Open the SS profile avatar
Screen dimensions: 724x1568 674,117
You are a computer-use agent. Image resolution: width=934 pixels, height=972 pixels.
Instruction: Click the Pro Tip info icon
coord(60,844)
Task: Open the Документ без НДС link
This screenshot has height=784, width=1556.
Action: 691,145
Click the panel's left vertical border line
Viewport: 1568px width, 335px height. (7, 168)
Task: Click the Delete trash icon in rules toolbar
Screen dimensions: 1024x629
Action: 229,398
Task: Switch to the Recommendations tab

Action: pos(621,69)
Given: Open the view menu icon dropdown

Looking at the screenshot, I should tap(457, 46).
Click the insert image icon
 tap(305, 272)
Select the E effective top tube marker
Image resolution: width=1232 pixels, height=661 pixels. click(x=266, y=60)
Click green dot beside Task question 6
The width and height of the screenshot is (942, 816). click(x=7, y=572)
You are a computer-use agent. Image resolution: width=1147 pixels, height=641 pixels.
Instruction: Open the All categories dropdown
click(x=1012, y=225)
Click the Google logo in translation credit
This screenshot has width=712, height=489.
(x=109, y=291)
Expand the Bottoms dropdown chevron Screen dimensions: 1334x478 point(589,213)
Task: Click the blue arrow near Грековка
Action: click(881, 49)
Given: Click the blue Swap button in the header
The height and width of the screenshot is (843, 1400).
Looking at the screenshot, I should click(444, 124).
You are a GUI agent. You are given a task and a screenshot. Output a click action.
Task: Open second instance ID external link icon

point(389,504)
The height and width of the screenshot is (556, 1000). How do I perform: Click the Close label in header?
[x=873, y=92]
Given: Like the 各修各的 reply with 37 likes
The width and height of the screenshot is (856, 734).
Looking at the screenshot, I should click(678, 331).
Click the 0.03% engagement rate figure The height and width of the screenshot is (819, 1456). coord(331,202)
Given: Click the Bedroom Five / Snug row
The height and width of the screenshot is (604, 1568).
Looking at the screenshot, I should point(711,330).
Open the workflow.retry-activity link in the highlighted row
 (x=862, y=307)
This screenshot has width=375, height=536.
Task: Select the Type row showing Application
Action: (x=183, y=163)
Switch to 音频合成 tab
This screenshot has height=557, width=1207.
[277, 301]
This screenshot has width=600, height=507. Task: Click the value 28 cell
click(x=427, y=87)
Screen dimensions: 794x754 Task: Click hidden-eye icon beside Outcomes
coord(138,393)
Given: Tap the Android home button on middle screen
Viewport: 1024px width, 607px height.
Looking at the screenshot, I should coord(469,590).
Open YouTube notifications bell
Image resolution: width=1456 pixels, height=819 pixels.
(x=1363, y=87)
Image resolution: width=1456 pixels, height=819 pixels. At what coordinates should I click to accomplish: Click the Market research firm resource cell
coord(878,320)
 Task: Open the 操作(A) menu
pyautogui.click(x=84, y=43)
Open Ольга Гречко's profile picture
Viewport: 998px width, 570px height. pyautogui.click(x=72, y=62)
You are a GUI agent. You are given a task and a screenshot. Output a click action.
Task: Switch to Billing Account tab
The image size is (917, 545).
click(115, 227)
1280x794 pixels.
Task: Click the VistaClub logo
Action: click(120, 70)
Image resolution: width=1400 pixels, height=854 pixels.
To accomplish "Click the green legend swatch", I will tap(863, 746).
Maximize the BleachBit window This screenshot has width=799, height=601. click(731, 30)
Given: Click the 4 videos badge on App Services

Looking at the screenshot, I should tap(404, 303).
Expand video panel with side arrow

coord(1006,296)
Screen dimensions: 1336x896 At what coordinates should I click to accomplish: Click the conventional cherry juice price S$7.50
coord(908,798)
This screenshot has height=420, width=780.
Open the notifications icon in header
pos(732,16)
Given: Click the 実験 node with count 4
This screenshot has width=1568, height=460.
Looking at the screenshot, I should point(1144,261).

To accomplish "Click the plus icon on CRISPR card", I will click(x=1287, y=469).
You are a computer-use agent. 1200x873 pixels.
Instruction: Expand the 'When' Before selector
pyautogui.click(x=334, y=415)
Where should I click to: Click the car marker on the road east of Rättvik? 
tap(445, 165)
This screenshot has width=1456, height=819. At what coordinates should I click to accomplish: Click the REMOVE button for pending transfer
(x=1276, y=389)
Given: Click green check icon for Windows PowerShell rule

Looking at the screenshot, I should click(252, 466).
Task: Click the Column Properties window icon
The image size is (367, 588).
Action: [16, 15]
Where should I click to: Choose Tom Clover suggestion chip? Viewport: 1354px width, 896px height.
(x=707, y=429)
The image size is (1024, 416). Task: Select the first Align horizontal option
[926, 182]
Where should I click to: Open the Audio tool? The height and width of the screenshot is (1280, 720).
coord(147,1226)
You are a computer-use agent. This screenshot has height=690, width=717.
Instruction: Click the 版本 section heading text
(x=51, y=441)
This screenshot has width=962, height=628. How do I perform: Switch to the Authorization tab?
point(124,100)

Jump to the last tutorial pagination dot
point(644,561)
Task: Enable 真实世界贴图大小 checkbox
○ ○ ○ ○
- [Job] Which lines in the items above contain the word "will"? Copy each one in full.

- [Answer in full]
To accomplish "Click the green legend swatch", I will tap(863, 746).
To accomplish "Click the plus icon on CRISPR card", I will click(x=1287, y=469).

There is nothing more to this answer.